● Exercise description
From the entries that follow, report every line in which "computer" occurs.

● Data extract
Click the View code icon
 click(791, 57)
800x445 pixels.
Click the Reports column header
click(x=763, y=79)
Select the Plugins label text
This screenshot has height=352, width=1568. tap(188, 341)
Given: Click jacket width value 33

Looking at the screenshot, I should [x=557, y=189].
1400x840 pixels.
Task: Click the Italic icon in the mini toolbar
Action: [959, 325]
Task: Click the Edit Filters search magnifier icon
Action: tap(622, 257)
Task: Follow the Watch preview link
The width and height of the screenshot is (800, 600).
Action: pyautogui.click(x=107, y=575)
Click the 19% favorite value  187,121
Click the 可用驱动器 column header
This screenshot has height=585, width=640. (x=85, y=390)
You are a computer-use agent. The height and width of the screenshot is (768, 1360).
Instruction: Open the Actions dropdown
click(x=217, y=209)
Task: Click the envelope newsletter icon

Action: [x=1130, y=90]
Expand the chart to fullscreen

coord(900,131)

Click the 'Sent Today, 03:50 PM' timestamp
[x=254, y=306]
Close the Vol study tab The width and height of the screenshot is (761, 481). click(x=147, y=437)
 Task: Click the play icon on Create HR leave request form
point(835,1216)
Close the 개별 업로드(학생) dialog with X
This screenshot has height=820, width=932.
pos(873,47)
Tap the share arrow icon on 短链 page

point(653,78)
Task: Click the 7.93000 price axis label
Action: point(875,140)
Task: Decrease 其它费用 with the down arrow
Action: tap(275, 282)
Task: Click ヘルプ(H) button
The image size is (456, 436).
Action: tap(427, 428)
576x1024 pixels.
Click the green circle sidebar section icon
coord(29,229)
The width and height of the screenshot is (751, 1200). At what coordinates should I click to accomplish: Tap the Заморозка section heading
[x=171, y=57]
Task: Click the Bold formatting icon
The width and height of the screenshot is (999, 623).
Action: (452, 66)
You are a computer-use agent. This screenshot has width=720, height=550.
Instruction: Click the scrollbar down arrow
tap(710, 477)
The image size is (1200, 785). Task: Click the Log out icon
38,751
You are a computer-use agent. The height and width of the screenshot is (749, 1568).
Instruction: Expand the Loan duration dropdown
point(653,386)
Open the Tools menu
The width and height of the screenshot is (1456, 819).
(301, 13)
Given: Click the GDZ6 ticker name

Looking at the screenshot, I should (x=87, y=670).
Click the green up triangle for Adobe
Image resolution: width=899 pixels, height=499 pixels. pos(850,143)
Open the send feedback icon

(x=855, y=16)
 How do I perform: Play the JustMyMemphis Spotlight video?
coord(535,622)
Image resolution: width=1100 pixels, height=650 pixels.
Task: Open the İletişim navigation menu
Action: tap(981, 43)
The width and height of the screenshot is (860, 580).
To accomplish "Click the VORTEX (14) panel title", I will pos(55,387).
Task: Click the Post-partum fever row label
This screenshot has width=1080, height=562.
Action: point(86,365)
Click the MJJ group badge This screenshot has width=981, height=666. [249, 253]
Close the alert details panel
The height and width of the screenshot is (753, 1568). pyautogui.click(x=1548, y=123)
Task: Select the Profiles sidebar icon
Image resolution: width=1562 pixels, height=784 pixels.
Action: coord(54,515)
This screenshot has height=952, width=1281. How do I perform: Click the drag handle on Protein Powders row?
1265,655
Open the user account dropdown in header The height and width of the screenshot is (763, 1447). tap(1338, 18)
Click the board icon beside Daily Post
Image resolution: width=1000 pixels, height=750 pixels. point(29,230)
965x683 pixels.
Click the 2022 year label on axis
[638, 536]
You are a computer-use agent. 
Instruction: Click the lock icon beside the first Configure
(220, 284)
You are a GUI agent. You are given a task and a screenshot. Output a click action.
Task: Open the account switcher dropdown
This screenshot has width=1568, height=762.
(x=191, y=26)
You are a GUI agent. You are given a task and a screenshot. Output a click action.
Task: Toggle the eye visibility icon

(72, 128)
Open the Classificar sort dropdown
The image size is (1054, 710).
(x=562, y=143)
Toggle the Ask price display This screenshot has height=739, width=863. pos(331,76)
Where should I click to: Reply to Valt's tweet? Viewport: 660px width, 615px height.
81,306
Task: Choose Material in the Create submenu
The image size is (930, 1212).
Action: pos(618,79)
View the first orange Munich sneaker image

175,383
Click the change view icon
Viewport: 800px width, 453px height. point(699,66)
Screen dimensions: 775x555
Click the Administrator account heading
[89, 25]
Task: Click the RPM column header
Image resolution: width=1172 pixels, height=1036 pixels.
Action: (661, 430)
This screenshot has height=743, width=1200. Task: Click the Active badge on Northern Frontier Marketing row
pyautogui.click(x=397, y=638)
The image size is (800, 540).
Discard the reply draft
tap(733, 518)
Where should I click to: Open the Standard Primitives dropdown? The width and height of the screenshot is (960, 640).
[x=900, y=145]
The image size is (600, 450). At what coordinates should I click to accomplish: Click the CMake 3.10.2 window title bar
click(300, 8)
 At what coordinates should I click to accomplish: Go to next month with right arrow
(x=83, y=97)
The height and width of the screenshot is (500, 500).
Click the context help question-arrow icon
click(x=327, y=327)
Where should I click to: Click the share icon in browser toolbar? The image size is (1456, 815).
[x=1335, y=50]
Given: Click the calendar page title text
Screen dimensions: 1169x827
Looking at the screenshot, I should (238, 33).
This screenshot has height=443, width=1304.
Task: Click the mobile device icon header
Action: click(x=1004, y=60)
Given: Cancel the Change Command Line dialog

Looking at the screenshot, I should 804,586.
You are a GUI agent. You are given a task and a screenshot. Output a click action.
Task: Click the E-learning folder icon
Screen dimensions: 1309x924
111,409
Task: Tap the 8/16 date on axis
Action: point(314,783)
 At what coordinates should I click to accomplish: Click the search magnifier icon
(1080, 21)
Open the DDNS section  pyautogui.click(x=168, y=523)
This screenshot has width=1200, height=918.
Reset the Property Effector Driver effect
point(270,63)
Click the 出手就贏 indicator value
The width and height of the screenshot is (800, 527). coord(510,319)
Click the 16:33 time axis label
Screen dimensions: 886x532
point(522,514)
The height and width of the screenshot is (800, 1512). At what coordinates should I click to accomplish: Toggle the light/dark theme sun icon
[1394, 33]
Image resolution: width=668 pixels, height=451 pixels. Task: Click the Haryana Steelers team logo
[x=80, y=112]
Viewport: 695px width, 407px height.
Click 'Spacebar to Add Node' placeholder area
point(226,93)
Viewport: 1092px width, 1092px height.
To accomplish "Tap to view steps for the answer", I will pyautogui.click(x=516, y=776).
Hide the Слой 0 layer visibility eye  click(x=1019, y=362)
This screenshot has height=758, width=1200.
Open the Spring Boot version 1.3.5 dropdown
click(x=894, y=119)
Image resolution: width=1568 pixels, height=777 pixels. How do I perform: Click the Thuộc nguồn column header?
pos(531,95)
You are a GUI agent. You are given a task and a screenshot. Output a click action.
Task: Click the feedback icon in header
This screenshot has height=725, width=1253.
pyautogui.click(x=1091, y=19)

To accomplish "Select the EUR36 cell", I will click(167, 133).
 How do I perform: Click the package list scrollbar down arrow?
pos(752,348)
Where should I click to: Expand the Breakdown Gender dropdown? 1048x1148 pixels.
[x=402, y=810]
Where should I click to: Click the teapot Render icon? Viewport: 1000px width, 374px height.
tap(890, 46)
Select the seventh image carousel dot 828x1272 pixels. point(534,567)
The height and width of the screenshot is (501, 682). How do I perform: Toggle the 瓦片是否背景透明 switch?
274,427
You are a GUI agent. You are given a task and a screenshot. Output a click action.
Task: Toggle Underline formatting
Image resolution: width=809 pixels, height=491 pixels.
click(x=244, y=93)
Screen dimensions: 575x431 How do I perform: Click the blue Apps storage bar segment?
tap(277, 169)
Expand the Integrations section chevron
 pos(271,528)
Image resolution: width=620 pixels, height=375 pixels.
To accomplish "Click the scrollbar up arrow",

● Response to the task
You are a computer-use agent. The height and width of the screenshot is (768, 1360).
You are a computer-use agent. This screenshot has width=720, height=550.
You are a computer-use agent. The height and width of the screenshot is (749, 1568).
You are a computer-use agent. 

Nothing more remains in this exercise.